In catching up on this blog and trying staying afoot with the advancement of Greek language scholarship, I ought to point out a few new monographs that are soon to be released. As usual, they probably aren’t within the budget of the average student or scholar.
Early Greek Relative Clauses by Philomen Probert
Some of you might already know Probert from her important monograph on Greek accentuation patterns. And her shorter guide to accents, probably the best practical volume on the subject to date. I’ll be looking forward to perusing her work on relative clauses. We need more of these sorts of narrowly define syntactic studies. Fewer people should be writing on aspect (granted, I’ve written a lot on aspect…) and more should be choosing an understudied piece of the language and giving us something new.
Publisher’s description:
Early Greek Relative Clauses contributes to an old debate currently enjoying a revival: should we expect languages spoken a few thousand years ago, such as Proto-Indo-European, to be less well-equipped than modern languages when it comes to subordinate clauses? Early Greek relative clauses provide a test case for this problem. Early Greek uses several kinds of relative clause, but all these are usually thought to come from one, or at most two, prehistoric types. In a new look at the evidence, this book finds that a rich variety of relative clause types has been in place for a considerable time.
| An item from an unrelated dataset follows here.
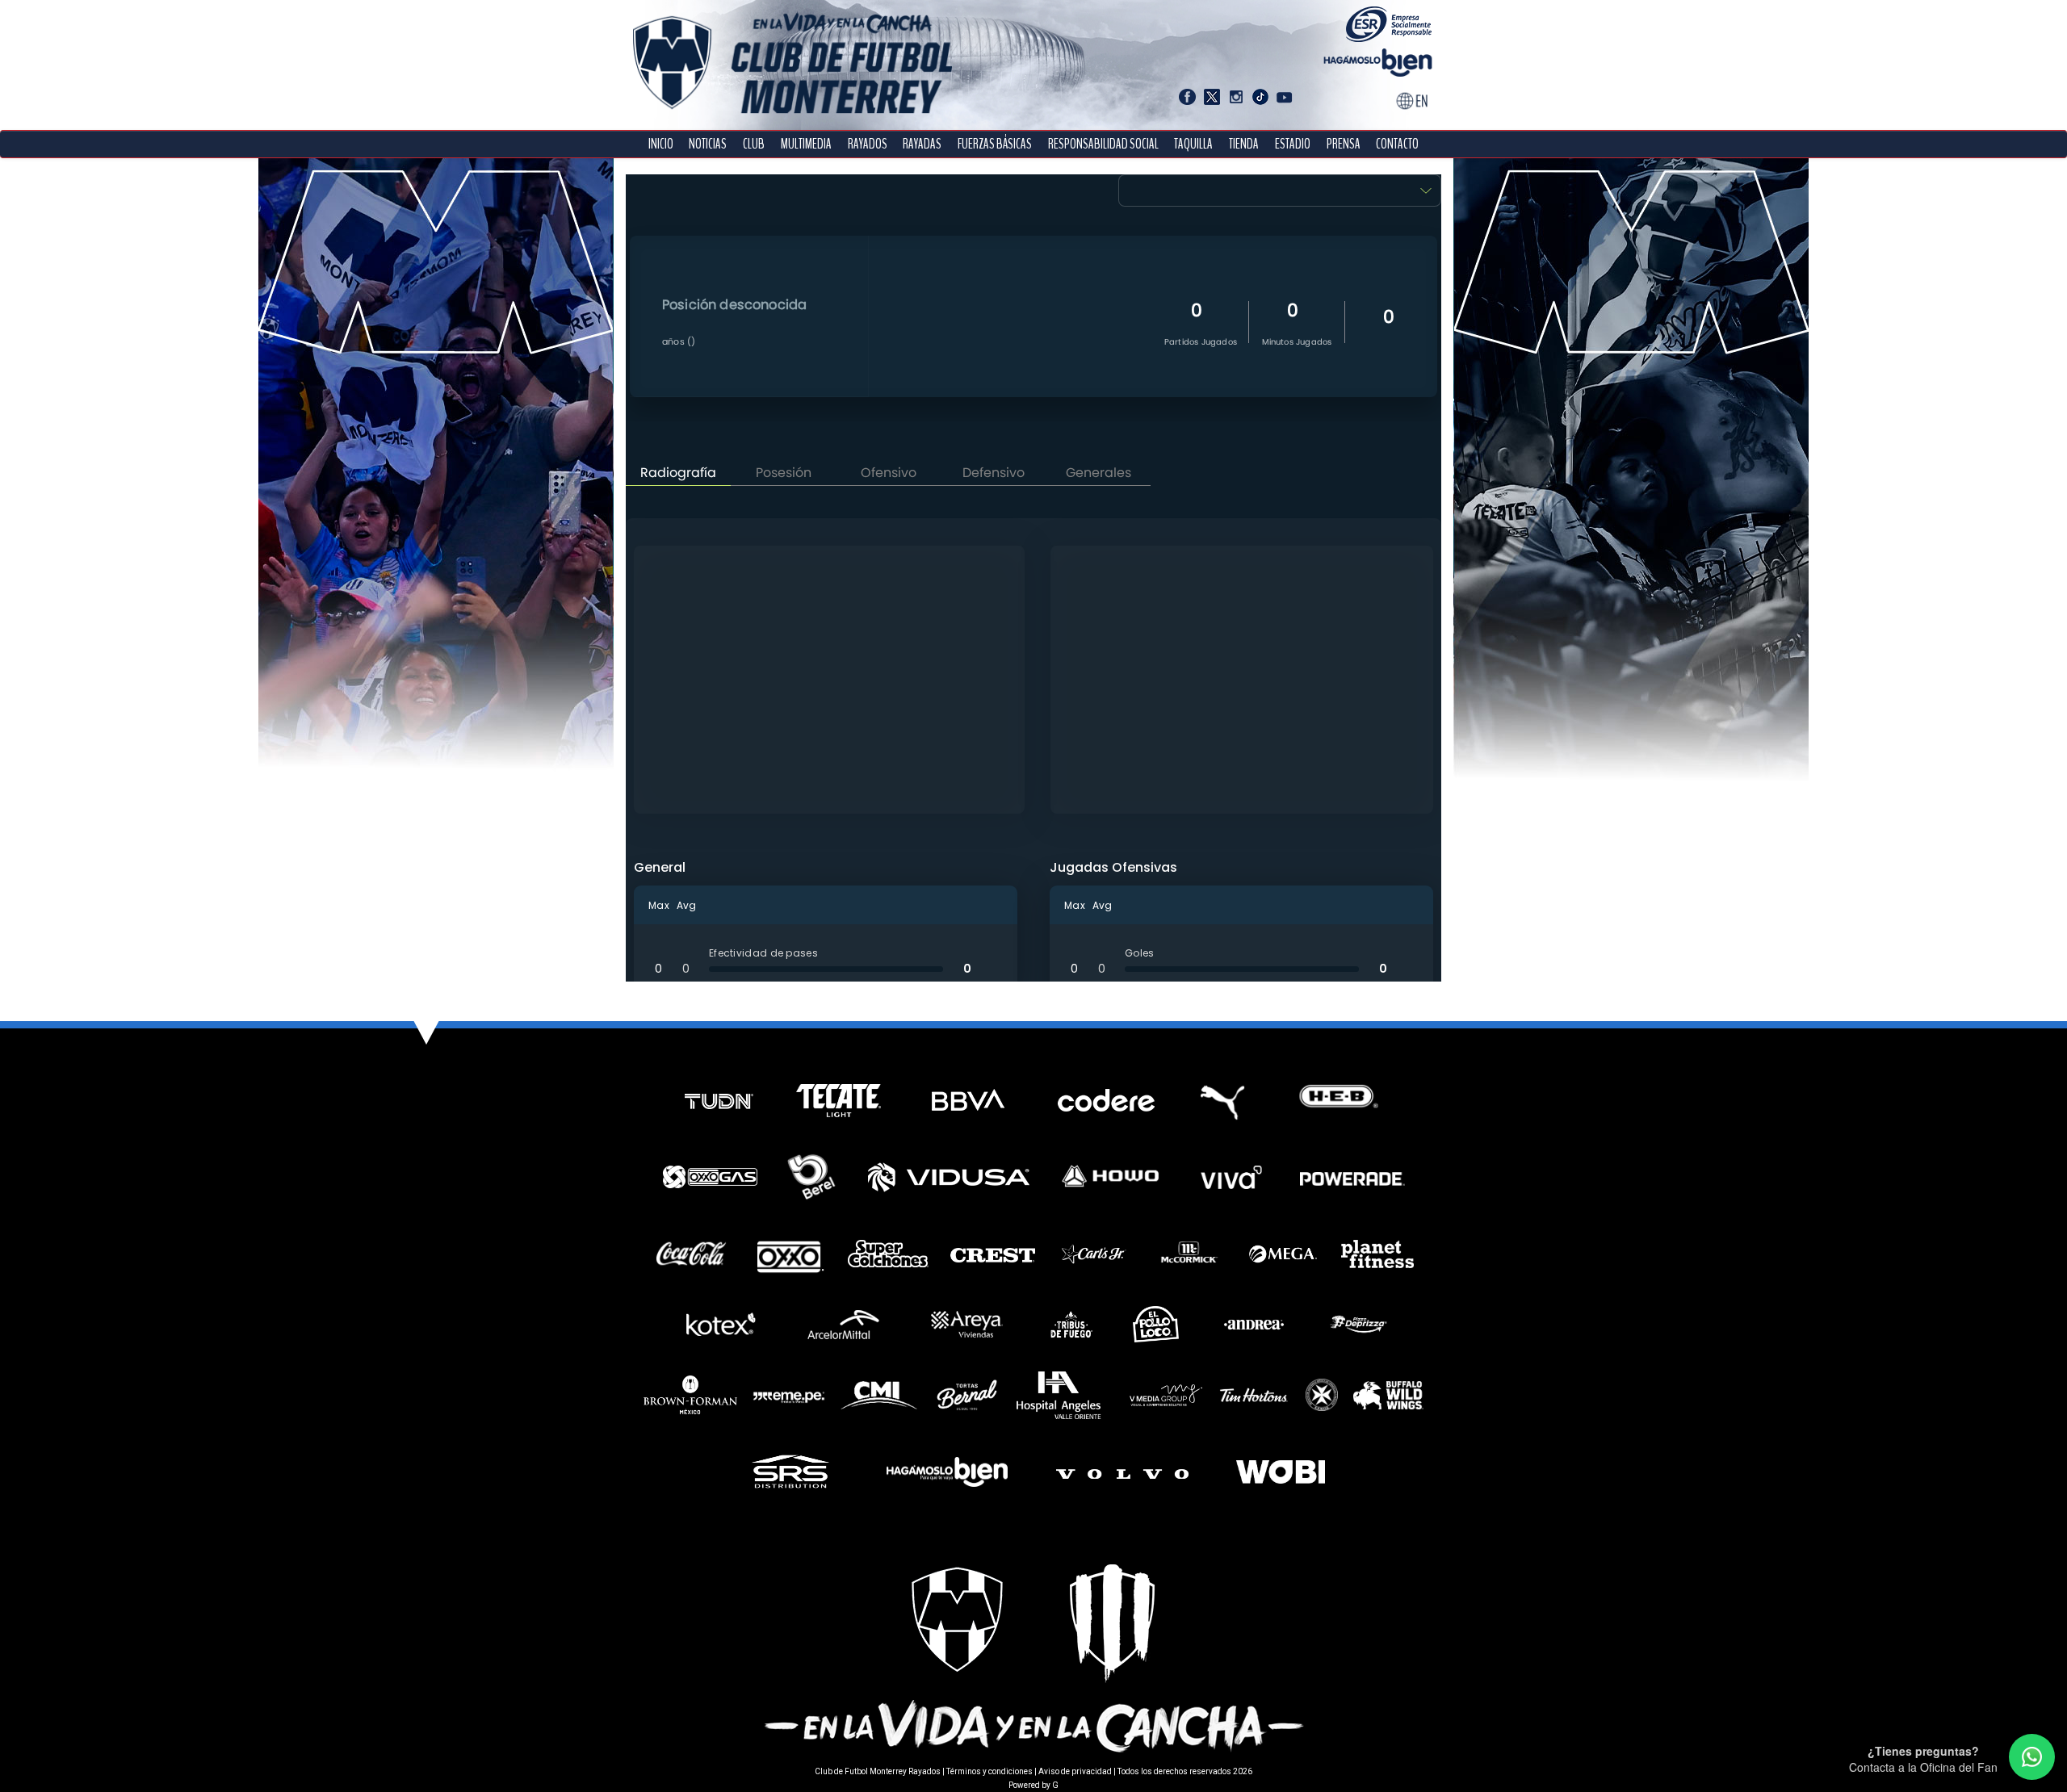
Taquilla (1193, 144)
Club (754, 144)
The reconstruction of prehistoric linguistic stages requires detailed work on the individual languages descending from them. A substantial part of the book is therefore devoted to a new look at the relative clause systems found in a wide variety of early Greek texts. It emerges that the same basic system is in use across all these texts. Different kinds of relative clause predominate in different kinds of text, however, because relative clause syntax and semantics interact with the needs of different kinds of text.
Considering material as diverse as the Homeric poems, laws inscribed in stone on the island of Crete, and the philosophical prose of Heraclitus, the discussion remains clear and straightforward as Probert considers the uses and histories of different relative clause types.
The Textualization of the Greek Alphabet by Roger Woodard
Woodard is a seasoned Greek scholar that I would expect not many NT students/scholars have heard of. His focus in historical linguistics and Proto-Indo-European, so perhaps that’s why. Nevertheless, those interested in the Koine should have a greater awareness of PIE research than they currently do. From the publisher:
In this book, Roger D. Woodard argues that when the Greeks first began to use the alphabet, they viewed themselves as participants in a performance phenomenon conceptually modeled on the performances of the oral poets. Since a time older than Greek antiquity, the oral poets of Indo-European tradition had been called “weavers of words” – their extemporaneous performance of poetry was “word weaving.” With the arrival of the new technology of the alphabet and the onset of Greek literacy, the very act of producing written symbols was interpreted as a comparable performance activity, albeit one in which almost everyone could participate, not only the select few. It was this new conceptualization of and participation in performance activity by the masses that eventually, or perhaps quickly, resulted in the demise of oral composition in performance in Greece. In conjunction with this investigation, Woodard analyzes a set of copper plaques inscribed with repeated alphabetic series and a line of what he interprets to be text, which attests to this archaic Greek conceptualization of the performance of symbol crafting
New Testament Verbs of Communication: A Case Frame and Exegetical Study (The Library of New Testament Studies) by Paul Danove
Paul Danove is a good friend and his work is always erudite, detailed, comprehensive, and thoughtful. I had the pleasure of working as his research assistant on this book and I eagerly look forward to reading the final version. From the publisher:
Paul Danove builds on his previous work in the field of biblical linguistics to provide a refinement of the Case Frame Analysis method as applied to the Greek of the New Testament. He shows how the method can be used in clarifying elements of Greek grammar, interpretation, and translation.
In particular Danove distinguishes the semantic implications of active, middle, and passive usages of verbs. He establishes a rigorous basis for distinguishing semantic synonyms and near-synonyms and for clarifying their implications for interpretation and translation. A heuristic feature model for relating distinct usages of verbs and deriving their various connotations is determined, and the conceptual and grammatical differences of verbs of oral and non-oral communication are clarified.